Former goalkeeper Brian Powney discussed that game – and Duffy – when he was interviewed by Brian Owen for an article in the Argus on 20 February 2017.

There were question marks over both Duffy’s goals – a suspicion of handball for one, the other possibly offside – but, while both stood, a seemingly good goal from the youngster was ruled out later on.

Looking back on the game was a painful reminder for Powney, who dislocated a finger which physio Mike Yaxley had to put back while out on the pitch, it being the era long before substitute goalkeepers were available.

Unfortunately, too, Albion blew their promotion chances by losing four of the last five games after that Easter win over the Royals.

The only other points collected came in the penultimate game, a 2-1 home win over Rotherham, when Duffy again scored twice – one a penalty.

Asked about Duffy in that 2017 interview, Powney said: “Alan was hit and miss, a bit madcap.

“He had a lot of talent and, had he applied himself, he would have had a longer career. He was a good player but not such a good pro.”

Like many a player before and since, a change of manager in that World Cup summer of 1970 didn’t help Duffy’s progress at Brighton although, according to Seagulls TV: “Weight issues and injury woes, starting with a thigh problem on the opening day, marred his 1970-71 campaign.”

Duffy began in the no.8 shirt for the opening two games of that season under Goodwin’s replacement,Pat Saward, but a thigh injury picked up away to Bristol Rovers proved more problematic than first thought and he missed a large part of the first half of the season.

Duffy was out of the side from mid-October to February and, on his return to the starting line-up, was involved in one of the most curious incidents I ever saw at the Goldstone.

=-=-=-=-=

### WRITTEN EXERCISE 1
Do these statements agree with the passage about Duffy? (a) Powney dislocated a finger during the game. (b) Albion won three of their last five games after the Easter win over the Royals. (c) Duffy's thigh injury was picked up away to Bristol Rovers. Answer yes or no for each and quote the deciding words of the passage.

### TASK DATA
=-=-=-=-=

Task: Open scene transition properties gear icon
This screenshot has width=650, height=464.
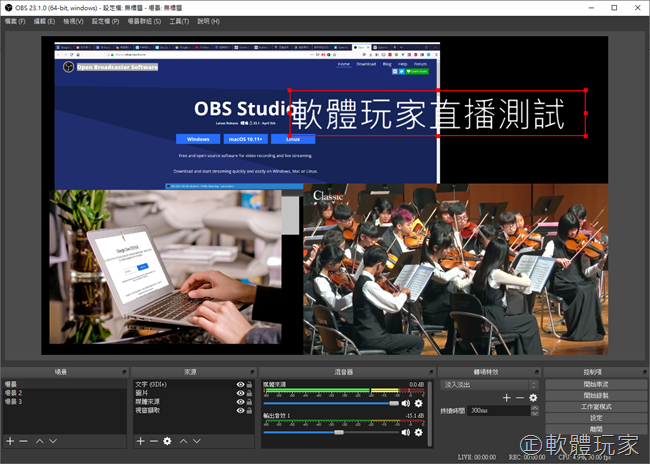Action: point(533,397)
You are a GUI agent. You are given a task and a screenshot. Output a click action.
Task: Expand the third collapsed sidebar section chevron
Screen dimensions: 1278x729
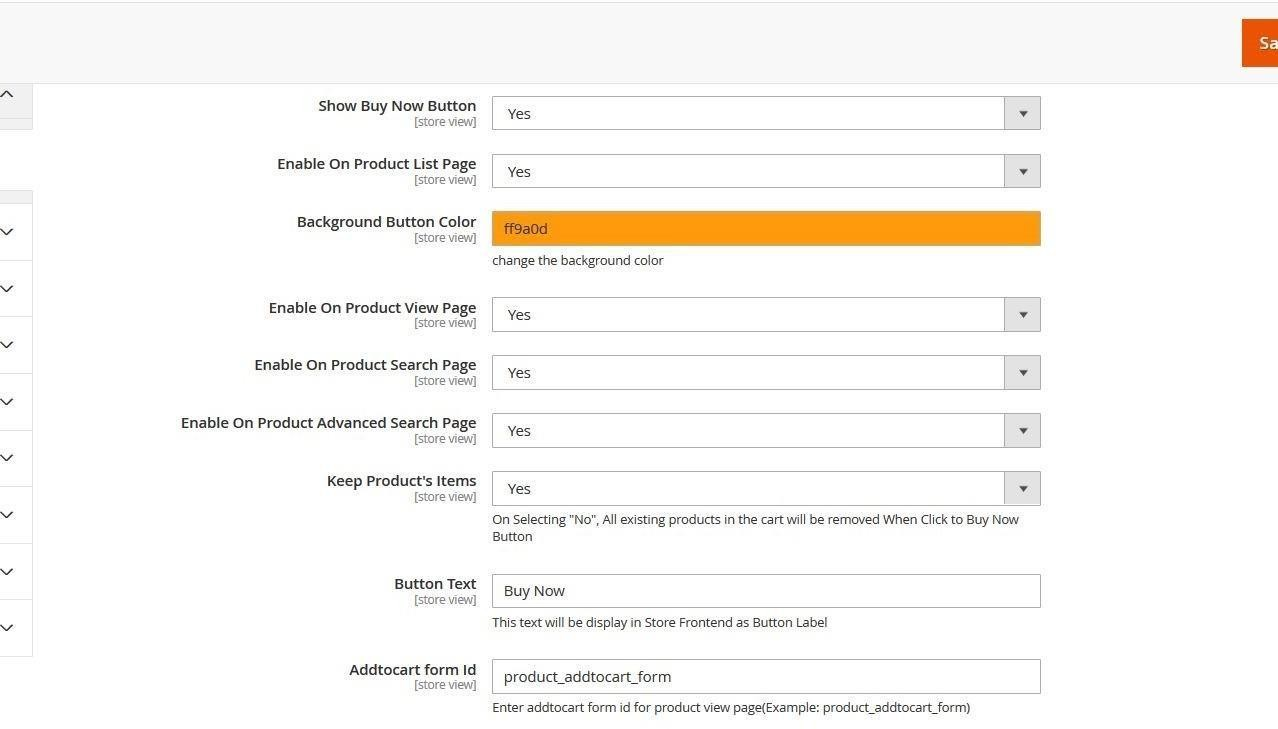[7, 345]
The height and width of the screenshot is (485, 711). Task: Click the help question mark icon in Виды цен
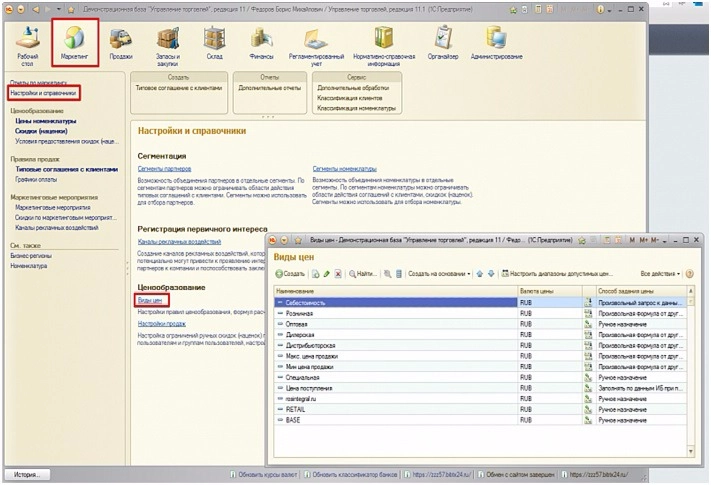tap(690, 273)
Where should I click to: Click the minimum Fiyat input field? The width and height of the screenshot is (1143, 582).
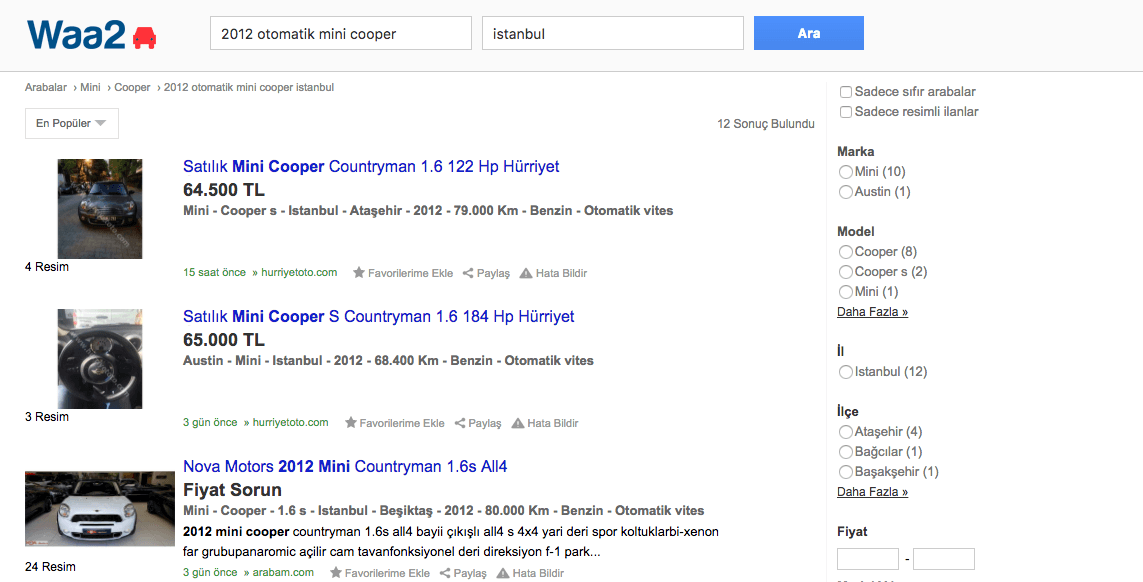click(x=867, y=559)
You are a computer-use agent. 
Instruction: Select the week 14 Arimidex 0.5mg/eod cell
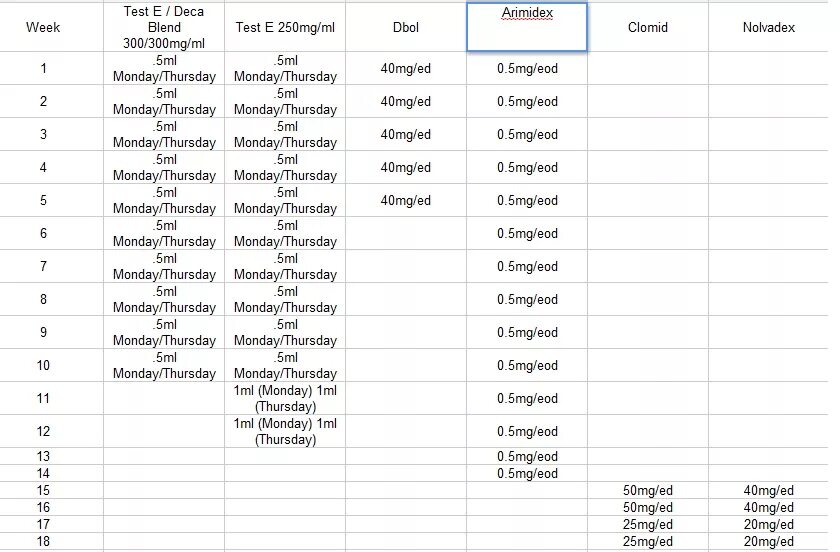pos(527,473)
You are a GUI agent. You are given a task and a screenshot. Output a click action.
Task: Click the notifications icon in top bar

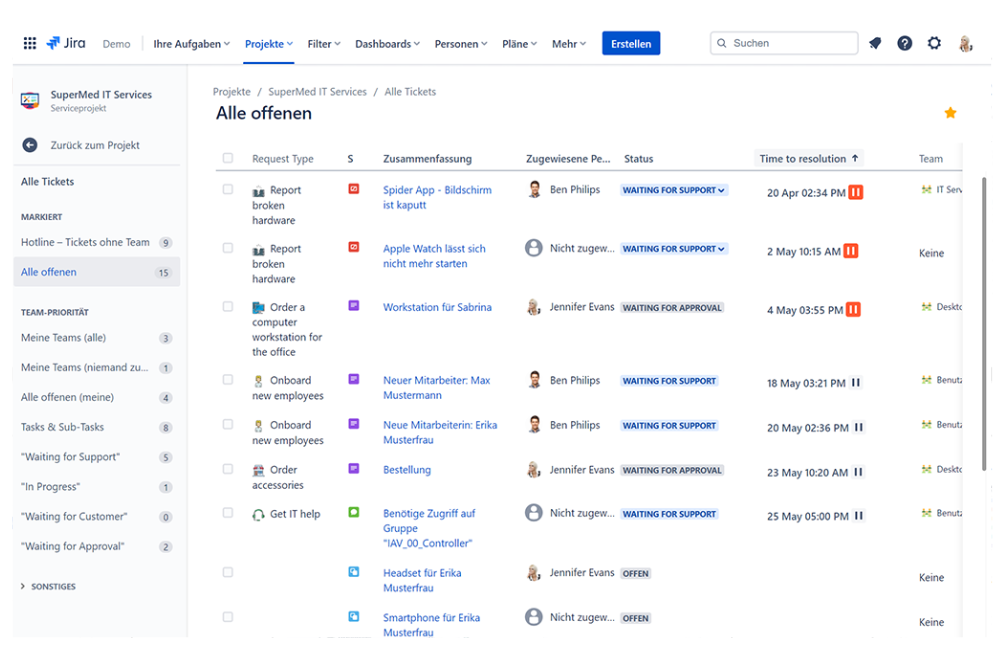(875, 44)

=-=-=-=-=

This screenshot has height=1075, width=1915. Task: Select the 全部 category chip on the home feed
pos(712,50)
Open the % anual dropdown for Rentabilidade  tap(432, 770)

=-=-=-=-=

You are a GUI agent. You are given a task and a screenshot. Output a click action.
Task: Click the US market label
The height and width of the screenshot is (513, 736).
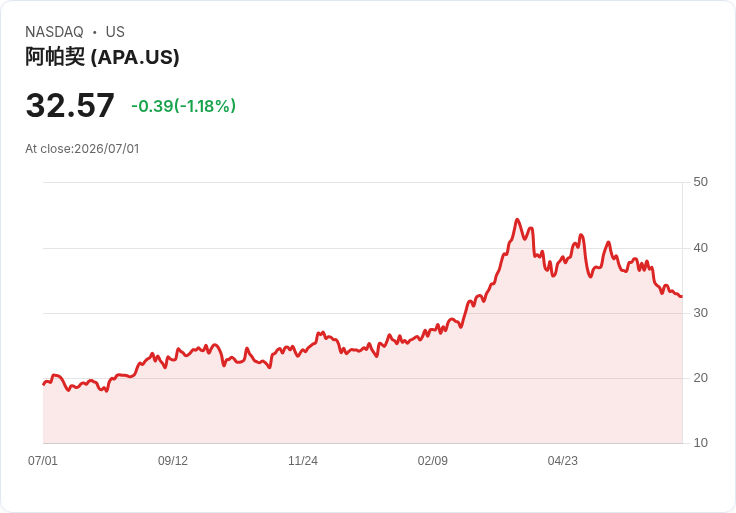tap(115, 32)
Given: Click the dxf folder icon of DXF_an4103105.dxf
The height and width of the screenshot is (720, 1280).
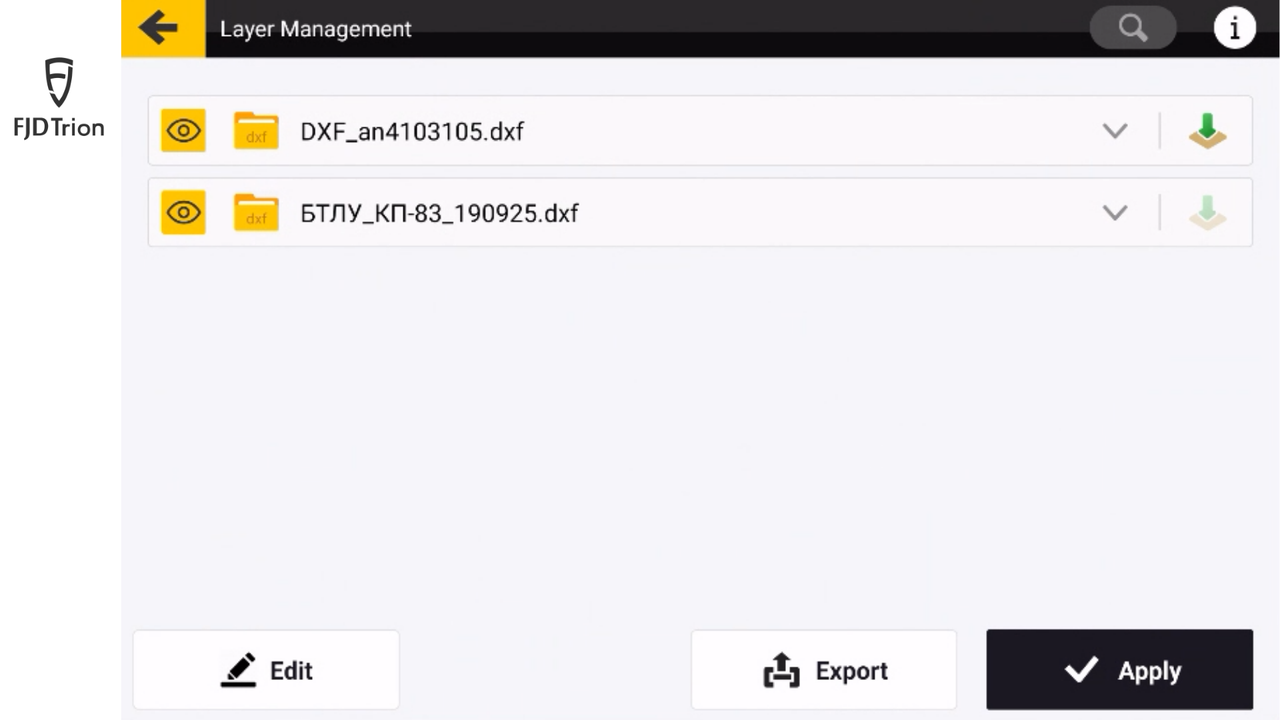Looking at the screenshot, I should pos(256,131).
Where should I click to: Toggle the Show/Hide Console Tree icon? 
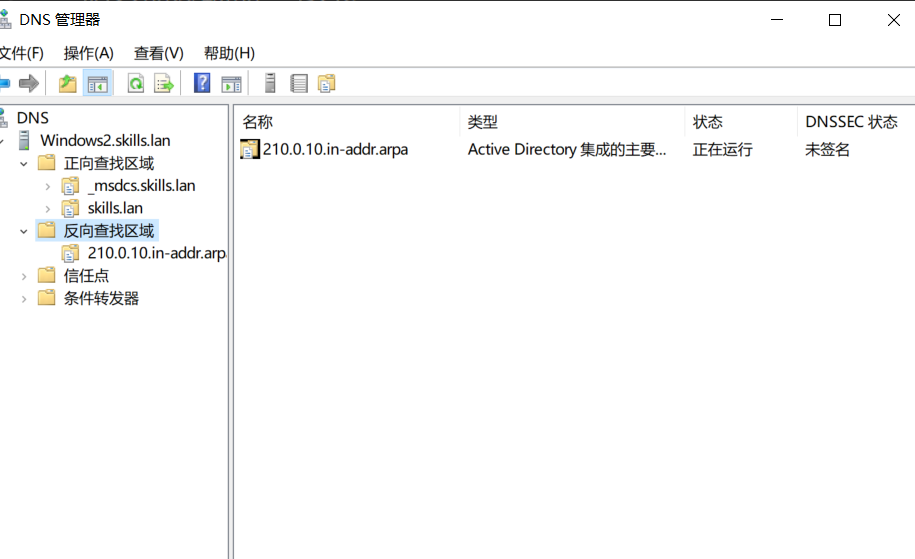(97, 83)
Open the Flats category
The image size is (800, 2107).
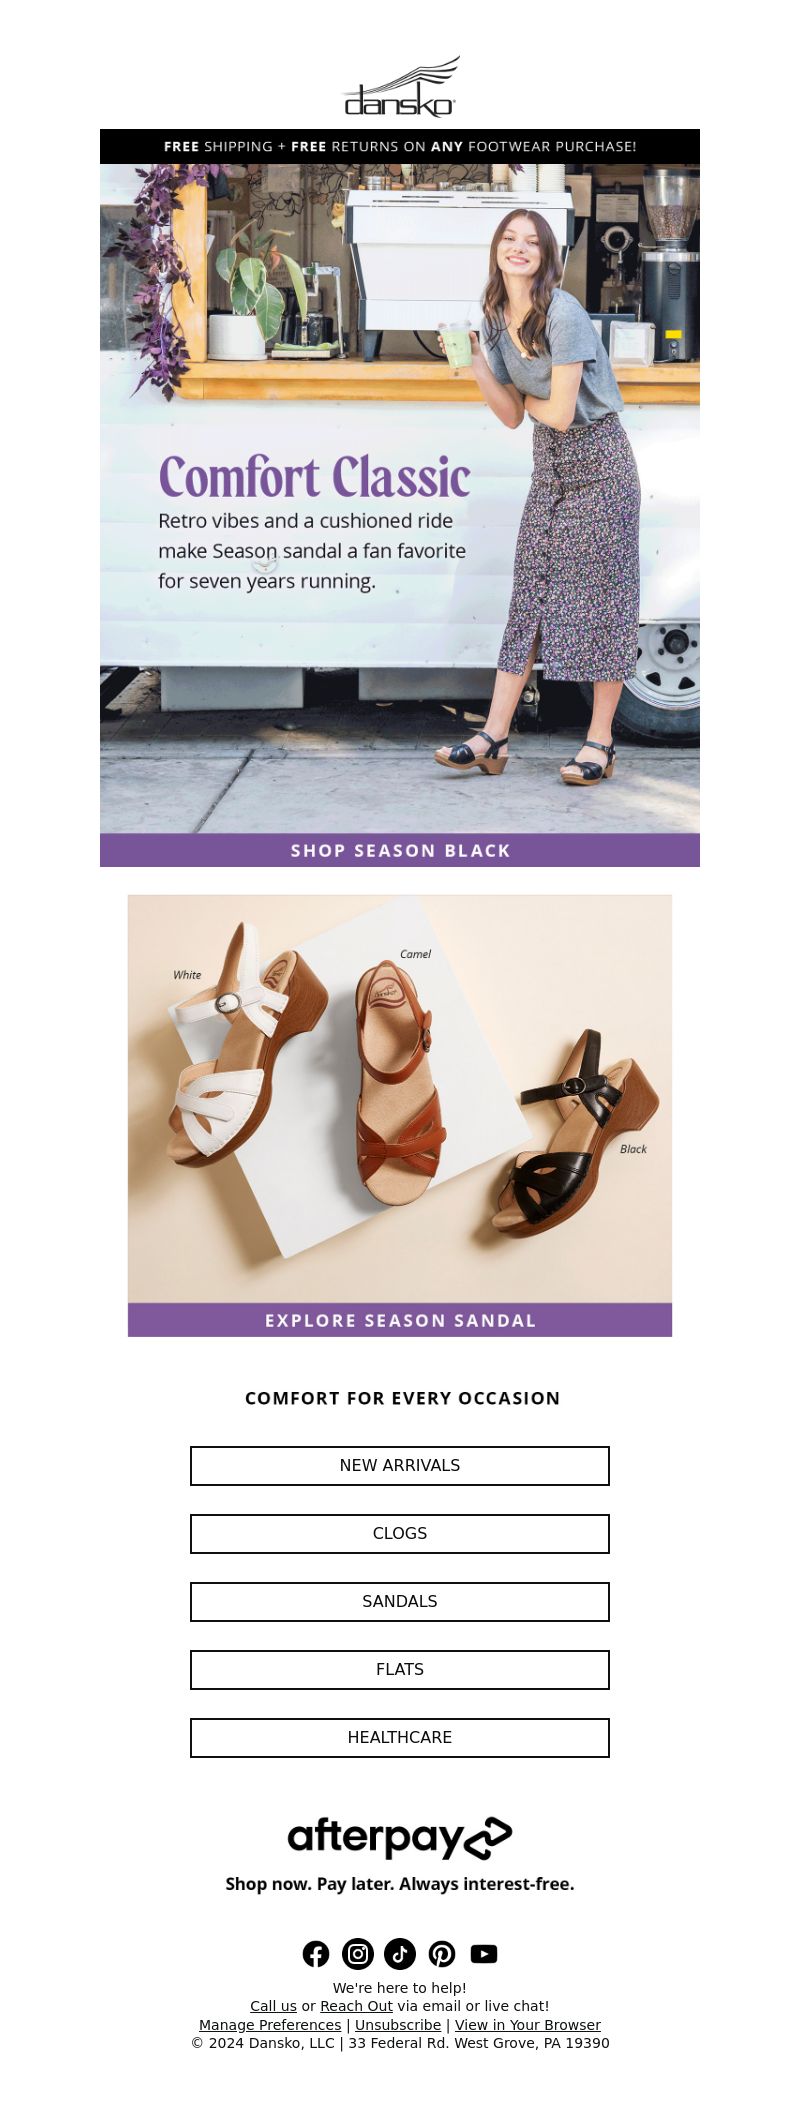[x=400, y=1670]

=-=-=-=-=

### WRITTEN EXERCISE 2
Can you give the records from the line with "This screenshot has height=1075, width=1915." up to and including the line with "Open the % anual" as a Markdown table with the columns Row and Line, leaving out blank lines?

### ANSWER 1
(a) Yes: "who dislocated a finger which physio Mike Yaxley had to put back while out on the pitch"
(b) No: "Albion blew their promotion chances by losing four of the last five games after that Easter win over the Royals"
(c) Yes: "a thigh injury picked up away to Bristol Rovers proved more problematic than first thought"

### ANSWER 2
| Row | Line |
|---|---|
| 1 | This screenshot has height=1075, width=1915. Task: Select the 全部 category chip on the home feed |
| 2 | pos(712,50) |
| 3 | Open the % anual dropdown for Rentabilidade  tap(432, 770) |